For several years Robert Shireman was deputy undersecretary at the U.S. Department of Education. Shireman, who now runs a higher education think tank in California, is perhaps most notable for his efforts to police the for-profit colleges back in 2010.
Shireman recently took part in an interesting debate with Michael Clifford, about how to regulate for-profit colleges. Clifford is a major investor in several proprietary colleges. The debate is presented as a conversation
Both Shireman and Clifford make some interesting points but one of the most interesting explanations comes from Shireman when asked about fundamental difference between good and bad for-profit colleges. As he says:
A good actor recognizes the information asymmetry in the higher education transaction and endeavors to correct this market imperfection by serving as a neutral advisor to potential students and to enrolled students. A bad actor (in any sector) takes advantage of the information asymmetry. A very bad actor takes advantage of the information asymmetry with the most vulnerable consumers.

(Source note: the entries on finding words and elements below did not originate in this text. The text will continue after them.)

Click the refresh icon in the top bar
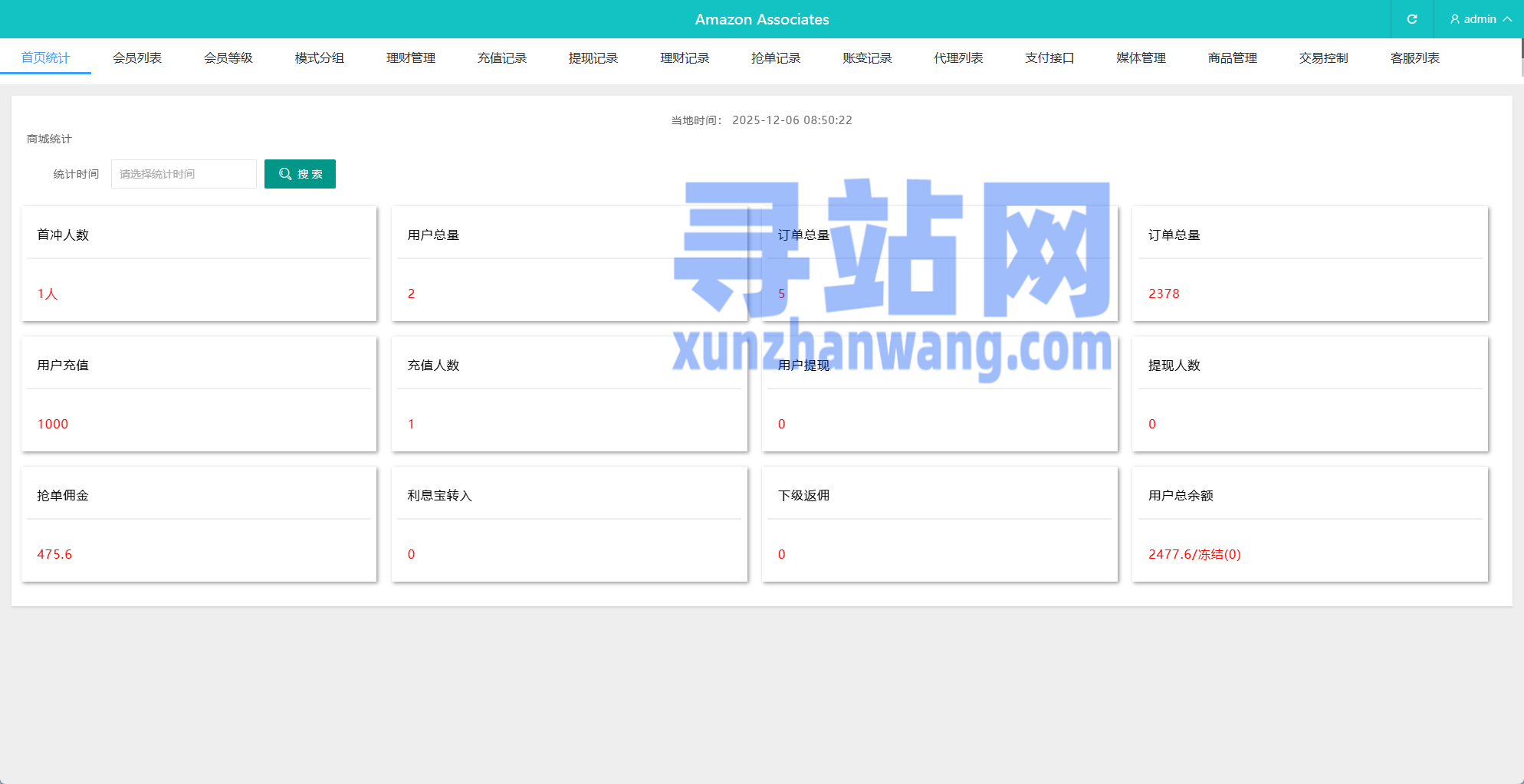1524x784 pixels. pyautogui.click(x=1411, y=18)
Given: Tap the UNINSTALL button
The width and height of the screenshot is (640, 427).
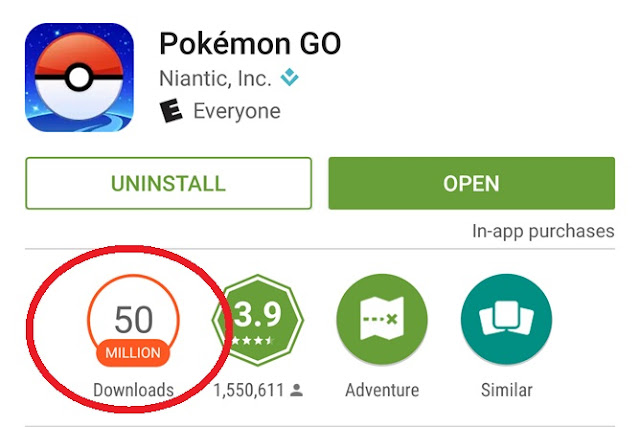Looking at the screenshot, I should tap(169, 183).
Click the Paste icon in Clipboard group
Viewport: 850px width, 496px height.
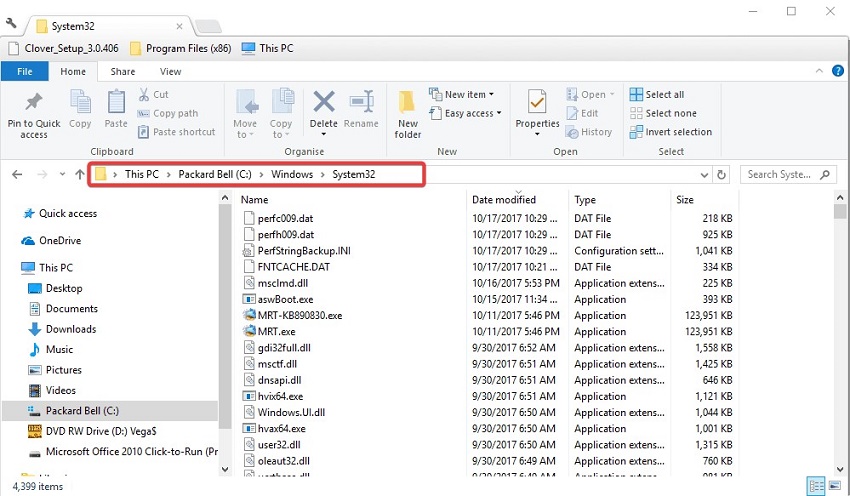pyautogui.click(x=116, y=103)
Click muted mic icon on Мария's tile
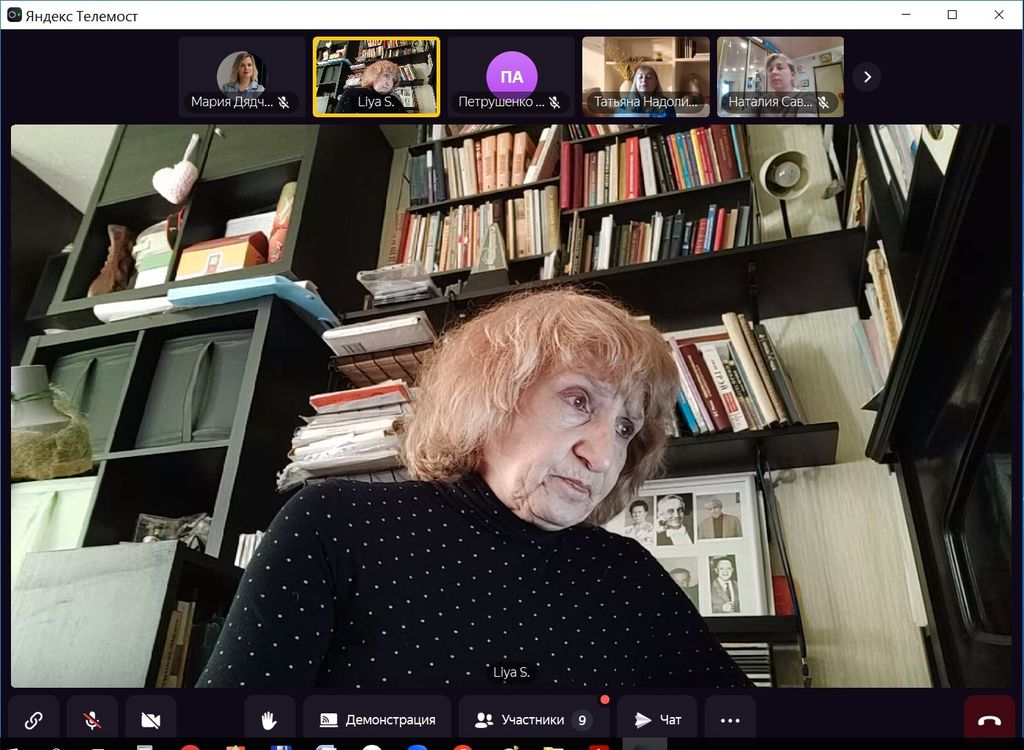The height and width of the screenshot is (750, 1024). coord(284,102)
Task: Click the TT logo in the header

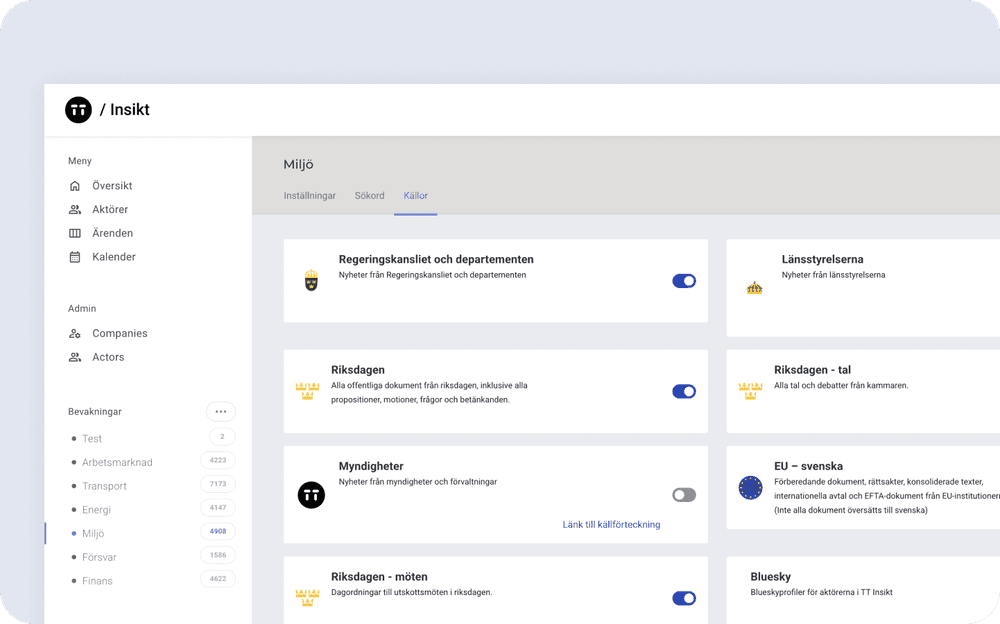Action: coord(78,110)
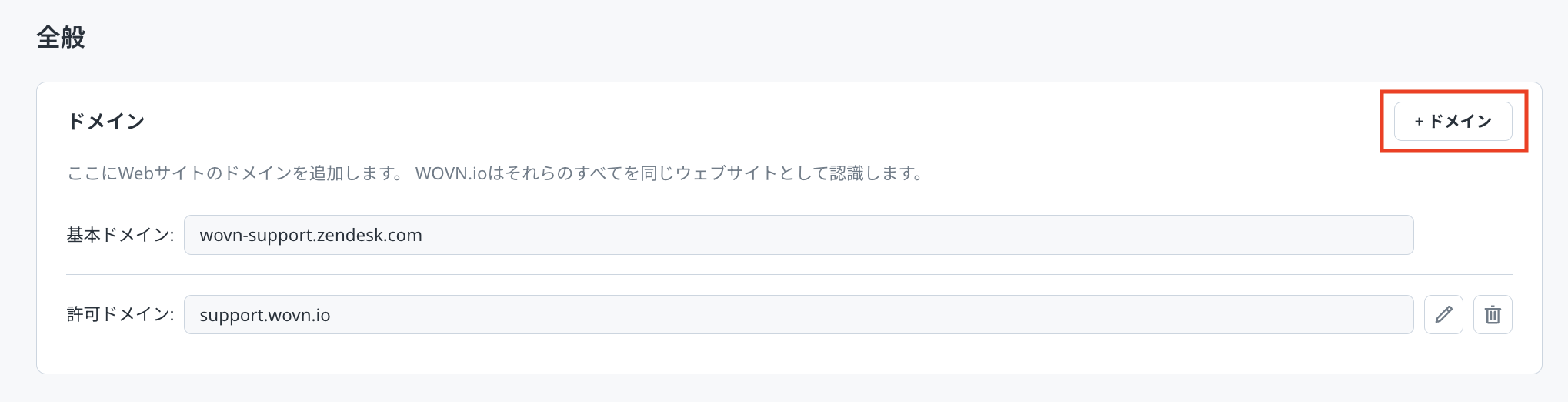
Task: Click the WOVN.io word in the description
Action: pyautogui.click(x=451, y=173)
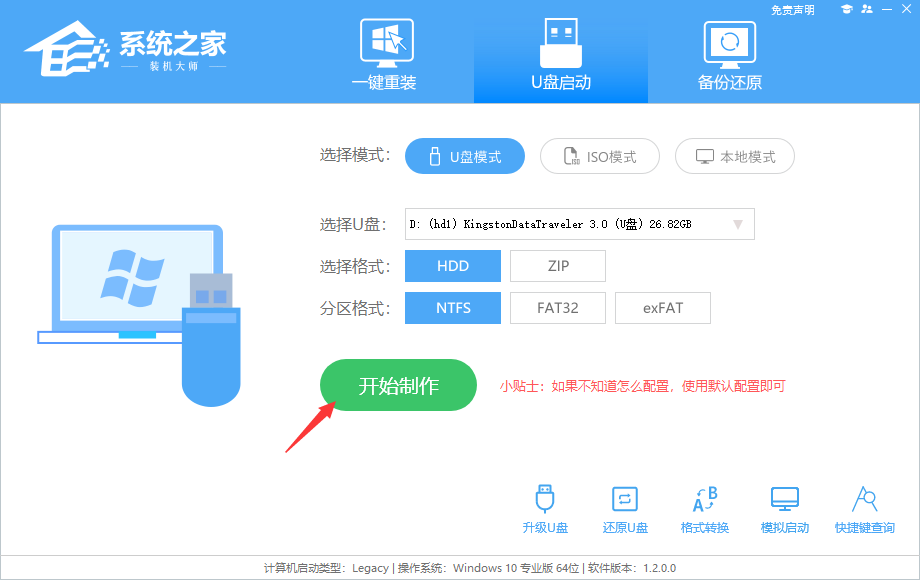This screenshot has height=580, width=920.
Task: Select the ZIP format option
Action: 557,265
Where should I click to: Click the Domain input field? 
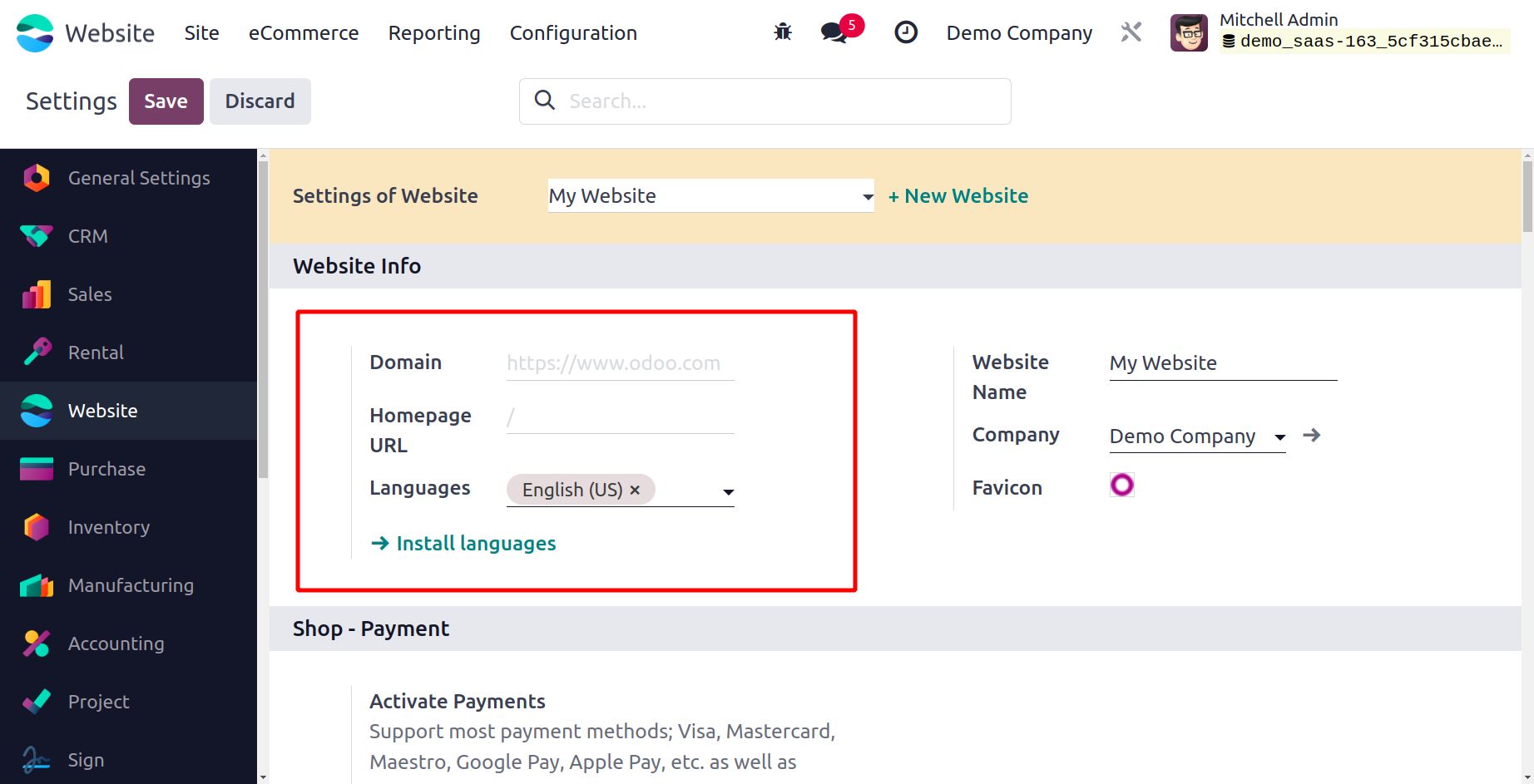tap(621, 363)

In the recruitment phase, good actors make suggestions of other options potential students could consider and encourage them to compare; bad actors feed on students’ misperceptions about the magic that a college degree can do (“People with a BA in office management can run a hospital, making up to $180,000 or more! We’re accredited by the same agency that accredits Harvard! We have classes starting tomorrow, let’s get you signed up!”) Very bad actors leave many students worse off, and often justify their deeds by posing as saviors of the poor.
There’s nothing inherently wrong with such institutions, as long as people involved have the relevant information they need to make an informed decision. That’s the important distinction here. Good actors succeed because their students succeed. Bad actors succeed because their students don’t understand what’s going on.
Read the whole discussion here.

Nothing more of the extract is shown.